[Stored items]
════

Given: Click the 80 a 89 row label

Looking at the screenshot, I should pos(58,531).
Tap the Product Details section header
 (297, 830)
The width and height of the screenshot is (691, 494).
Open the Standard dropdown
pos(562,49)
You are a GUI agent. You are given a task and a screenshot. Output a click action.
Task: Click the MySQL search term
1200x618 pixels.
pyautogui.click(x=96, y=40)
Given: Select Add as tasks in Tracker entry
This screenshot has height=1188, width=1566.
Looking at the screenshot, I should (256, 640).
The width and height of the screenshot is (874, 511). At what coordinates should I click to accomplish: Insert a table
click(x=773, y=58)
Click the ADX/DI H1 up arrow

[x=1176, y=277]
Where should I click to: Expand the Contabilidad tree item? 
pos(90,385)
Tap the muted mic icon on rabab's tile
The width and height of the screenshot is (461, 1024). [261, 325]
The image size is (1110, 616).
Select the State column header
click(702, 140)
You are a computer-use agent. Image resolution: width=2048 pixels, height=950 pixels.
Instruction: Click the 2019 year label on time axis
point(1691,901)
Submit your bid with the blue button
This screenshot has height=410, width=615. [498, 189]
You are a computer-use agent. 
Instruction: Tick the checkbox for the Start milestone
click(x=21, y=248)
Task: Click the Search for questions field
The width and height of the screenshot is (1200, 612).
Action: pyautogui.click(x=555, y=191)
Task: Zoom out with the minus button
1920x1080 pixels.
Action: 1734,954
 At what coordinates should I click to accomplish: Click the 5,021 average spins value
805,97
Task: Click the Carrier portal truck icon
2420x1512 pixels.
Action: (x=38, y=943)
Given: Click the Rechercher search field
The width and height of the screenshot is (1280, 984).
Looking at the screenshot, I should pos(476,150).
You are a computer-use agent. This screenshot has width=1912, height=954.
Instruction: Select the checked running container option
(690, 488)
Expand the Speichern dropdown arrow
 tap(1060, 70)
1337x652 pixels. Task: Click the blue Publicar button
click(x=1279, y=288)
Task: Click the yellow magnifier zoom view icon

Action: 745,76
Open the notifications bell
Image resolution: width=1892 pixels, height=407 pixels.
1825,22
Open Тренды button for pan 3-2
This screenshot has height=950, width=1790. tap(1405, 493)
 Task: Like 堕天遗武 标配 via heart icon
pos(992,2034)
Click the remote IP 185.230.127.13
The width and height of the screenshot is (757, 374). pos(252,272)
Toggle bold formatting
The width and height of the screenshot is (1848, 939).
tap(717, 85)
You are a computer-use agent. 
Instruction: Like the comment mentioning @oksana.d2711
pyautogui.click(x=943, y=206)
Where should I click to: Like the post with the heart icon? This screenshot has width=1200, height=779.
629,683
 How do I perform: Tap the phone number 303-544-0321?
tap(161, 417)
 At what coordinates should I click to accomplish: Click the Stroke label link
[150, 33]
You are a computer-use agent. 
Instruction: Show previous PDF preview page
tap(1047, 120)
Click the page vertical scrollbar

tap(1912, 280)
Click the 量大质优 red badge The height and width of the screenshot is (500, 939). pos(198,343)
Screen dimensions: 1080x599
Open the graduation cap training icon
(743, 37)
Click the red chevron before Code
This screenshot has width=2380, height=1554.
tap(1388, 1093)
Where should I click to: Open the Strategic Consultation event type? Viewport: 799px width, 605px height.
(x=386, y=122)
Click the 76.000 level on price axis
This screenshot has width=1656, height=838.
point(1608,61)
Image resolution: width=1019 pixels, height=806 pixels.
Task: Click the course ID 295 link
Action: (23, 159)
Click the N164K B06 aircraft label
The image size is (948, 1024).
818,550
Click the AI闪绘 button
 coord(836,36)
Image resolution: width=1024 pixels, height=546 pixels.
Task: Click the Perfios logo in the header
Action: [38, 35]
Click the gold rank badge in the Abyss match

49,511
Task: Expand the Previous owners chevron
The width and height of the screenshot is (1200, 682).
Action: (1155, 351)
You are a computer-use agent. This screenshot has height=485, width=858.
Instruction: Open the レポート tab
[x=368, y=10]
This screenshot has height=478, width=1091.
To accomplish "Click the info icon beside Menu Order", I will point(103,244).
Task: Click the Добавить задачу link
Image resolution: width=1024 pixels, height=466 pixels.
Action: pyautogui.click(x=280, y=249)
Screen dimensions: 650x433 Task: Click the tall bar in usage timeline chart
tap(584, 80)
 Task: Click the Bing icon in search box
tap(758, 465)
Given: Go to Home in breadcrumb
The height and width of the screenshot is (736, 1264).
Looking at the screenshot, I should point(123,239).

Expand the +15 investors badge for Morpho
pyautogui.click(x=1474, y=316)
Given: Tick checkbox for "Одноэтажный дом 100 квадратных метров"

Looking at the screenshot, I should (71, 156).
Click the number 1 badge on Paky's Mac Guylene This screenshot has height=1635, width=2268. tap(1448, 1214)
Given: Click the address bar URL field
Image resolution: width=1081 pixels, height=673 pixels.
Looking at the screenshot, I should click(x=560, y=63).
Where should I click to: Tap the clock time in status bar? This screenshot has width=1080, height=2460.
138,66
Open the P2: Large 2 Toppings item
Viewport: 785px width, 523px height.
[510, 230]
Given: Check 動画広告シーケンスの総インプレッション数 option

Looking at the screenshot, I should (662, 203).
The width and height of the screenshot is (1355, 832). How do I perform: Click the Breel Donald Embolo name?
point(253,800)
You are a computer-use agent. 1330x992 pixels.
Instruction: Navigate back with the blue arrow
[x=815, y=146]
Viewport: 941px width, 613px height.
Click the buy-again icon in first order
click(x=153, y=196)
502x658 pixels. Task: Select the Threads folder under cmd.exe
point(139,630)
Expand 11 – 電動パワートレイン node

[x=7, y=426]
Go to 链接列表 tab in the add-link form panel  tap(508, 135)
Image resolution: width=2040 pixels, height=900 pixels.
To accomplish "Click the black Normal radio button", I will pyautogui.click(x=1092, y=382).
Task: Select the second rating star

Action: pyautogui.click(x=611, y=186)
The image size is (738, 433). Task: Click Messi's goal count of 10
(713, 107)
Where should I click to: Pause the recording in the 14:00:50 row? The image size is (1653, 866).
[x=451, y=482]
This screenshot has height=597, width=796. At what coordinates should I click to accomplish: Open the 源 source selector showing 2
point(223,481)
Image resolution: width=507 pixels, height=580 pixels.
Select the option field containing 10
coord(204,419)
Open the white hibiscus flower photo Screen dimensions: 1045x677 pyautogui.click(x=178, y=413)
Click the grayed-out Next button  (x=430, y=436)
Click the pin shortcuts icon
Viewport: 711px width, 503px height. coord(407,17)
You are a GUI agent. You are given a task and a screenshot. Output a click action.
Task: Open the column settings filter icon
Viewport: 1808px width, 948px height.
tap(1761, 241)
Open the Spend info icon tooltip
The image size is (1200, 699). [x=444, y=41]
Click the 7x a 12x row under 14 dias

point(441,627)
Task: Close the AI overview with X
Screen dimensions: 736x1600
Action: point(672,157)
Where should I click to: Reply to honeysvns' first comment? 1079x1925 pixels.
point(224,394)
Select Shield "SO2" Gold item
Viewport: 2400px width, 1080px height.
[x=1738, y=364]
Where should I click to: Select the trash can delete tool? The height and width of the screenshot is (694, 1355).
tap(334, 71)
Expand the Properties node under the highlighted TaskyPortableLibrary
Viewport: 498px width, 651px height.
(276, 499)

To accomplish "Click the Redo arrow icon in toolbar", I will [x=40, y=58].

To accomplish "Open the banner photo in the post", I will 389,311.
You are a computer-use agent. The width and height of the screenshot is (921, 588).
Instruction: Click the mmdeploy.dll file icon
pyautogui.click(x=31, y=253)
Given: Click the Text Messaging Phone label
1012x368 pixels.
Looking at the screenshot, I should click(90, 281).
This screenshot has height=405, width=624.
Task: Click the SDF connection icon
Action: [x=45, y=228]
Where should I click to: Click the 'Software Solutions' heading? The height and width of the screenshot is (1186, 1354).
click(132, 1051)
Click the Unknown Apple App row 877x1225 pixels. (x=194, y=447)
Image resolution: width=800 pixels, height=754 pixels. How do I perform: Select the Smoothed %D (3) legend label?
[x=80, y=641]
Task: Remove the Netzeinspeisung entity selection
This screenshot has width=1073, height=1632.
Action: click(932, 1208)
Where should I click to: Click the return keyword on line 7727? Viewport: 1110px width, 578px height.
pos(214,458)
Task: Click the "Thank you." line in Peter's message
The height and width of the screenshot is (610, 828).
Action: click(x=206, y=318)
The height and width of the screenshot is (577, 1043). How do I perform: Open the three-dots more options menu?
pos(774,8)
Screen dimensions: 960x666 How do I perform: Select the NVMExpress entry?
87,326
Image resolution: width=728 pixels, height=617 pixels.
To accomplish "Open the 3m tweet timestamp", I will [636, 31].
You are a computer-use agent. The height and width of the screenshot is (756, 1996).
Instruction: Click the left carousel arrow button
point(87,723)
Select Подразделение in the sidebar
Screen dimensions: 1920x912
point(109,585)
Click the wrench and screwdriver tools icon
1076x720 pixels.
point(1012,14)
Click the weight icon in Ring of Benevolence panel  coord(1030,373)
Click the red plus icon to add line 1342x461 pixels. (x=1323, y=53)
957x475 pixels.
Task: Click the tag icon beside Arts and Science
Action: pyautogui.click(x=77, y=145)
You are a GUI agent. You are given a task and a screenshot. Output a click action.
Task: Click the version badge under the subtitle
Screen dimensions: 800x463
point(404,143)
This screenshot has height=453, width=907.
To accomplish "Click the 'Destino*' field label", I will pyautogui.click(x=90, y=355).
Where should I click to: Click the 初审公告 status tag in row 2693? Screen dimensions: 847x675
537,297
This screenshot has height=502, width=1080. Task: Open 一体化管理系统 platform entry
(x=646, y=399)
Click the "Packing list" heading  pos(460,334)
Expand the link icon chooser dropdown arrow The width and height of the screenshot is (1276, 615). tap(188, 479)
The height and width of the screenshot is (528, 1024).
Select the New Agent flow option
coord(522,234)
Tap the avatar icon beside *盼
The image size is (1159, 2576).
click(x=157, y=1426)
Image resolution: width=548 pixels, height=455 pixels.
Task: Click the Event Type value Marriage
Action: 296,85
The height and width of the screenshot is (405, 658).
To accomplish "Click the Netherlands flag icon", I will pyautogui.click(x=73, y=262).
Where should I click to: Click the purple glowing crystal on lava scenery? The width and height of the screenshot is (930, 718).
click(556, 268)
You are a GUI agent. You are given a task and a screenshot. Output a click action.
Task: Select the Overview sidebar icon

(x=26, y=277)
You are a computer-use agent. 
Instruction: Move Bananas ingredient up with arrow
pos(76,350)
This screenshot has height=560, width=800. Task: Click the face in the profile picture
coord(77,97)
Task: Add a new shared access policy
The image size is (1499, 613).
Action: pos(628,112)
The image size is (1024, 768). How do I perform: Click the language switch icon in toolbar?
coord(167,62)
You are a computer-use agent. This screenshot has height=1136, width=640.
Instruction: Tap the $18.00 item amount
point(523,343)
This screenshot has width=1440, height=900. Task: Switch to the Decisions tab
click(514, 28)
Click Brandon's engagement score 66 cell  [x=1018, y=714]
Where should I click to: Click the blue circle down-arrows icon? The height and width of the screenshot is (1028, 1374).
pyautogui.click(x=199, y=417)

════

Work item: Copy out each line carrying the string "panel" from the data.

Output of the exercise:
Go to 链接列表 tab in the add-link form panel  tap(508, 135)
Click the weight icon in Ring of Benevolence panel  coord(1030,373)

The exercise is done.